Emily Kwong’s recent NPR interview with psychologist Mary-Frances O’Connor, who studies how grief affects the brain, helped me understand some of what I am experiencing. O’Connor says, “When we have the experience of being in a relationship, the sense of who we are is bound up with that other person. The word sibling, the word spouse implies two people. And so when the other person is gone, we suddenly have to learn a totally new set of rules to operate in the world.” As Tom’s around-the-clock caregiver during the last year of his life, I was preoccupied with him 24/7 for an entire year. Before that, we were like most other long-term partners: we woke up together, had coffee together, chatted about our plans for the day, checked in multiple times during the day via text or phone, had dinner together, went to bed together. A seemingly endless list of daily decisions I made involved thinking of Tom’s preferences or needs: what to make for dinner, what groceries to buy, how to organize and store items, when to walk the dogs or workout, what to wear. With him gone, all of these thought processes and habits need to change, but they still feel wired into me. Just as I can still feel the callouses on his hand, my brain still wants me to cook his favorite foods or to make sure there’s a box of tissues on the top right corner of his desk so he can reach it.

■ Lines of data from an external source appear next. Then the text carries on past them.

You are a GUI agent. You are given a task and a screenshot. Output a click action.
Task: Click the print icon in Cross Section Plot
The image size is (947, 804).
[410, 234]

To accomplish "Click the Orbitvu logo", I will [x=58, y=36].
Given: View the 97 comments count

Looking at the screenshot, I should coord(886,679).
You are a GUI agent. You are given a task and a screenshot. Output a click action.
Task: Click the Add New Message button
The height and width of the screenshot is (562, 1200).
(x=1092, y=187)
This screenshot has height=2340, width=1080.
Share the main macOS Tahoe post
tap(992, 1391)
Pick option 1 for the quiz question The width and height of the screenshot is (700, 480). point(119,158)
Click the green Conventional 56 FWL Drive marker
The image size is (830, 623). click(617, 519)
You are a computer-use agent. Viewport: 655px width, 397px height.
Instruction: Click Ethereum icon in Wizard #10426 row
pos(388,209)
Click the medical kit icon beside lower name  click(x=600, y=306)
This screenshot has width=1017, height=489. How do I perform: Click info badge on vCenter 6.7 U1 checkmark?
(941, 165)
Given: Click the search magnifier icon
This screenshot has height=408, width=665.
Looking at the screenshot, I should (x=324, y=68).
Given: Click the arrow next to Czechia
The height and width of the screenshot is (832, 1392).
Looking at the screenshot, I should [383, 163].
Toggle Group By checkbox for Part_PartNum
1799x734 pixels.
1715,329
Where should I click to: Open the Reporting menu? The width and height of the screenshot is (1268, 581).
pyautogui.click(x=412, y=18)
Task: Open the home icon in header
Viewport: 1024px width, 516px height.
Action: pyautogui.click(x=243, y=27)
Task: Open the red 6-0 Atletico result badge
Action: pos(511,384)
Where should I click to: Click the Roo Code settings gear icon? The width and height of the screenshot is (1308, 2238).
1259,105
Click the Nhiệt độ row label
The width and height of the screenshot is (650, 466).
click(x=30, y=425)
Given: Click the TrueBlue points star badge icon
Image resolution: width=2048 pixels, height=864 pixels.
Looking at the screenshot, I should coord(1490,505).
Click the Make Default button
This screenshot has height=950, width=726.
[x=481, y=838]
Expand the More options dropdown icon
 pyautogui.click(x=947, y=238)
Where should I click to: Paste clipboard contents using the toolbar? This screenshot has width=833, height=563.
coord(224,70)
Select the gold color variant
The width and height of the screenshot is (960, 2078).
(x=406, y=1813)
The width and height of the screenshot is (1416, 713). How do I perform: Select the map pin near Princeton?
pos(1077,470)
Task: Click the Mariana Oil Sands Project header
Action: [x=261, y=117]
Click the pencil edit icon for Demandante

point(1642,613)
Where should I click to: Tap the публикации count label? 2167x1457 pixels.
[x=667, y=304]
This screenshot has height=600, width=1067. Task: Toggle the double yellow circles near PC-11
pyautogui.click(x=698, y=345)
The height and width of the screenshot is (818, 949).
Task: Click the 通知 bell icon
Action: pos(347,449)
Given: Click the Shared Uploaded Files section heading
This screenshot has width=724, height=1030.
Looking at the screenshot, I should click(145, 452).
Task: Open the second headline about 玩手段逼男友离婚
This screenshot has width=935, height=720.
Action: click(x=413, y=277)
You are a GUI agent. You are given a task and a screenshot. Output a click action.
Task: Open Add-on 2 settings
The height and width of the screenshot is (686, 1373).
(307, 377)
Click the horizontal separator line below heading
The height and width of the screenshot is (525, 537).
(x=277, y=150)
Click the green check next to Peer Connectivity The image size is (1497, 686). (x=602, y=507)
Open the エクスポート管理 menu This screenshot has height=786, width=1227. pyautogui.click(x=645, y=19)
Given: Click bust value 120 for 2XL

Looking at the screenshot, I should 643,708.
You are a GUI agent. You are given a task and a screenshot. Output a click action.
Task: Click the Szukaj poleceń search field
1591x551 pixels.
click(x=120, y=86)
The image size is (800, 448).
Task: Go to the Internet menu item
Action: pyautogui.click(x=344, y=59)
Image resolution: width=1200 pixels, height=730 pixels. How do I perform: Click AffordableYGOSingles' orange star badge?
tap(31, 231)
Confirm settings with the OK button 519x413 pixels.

O’Connor says this is normal. She describes grieving as a process of learning and adapting. She says the grief never goes away, but the brain adapts to it being there so that it isn’t disruptive on a regular basis. I will likely get to a point where the refrain “Tom is dead” isn’t appended to everything or is a quieter refrain that I sometimes don’t even hear. But that won’t happen today (Tom is dead).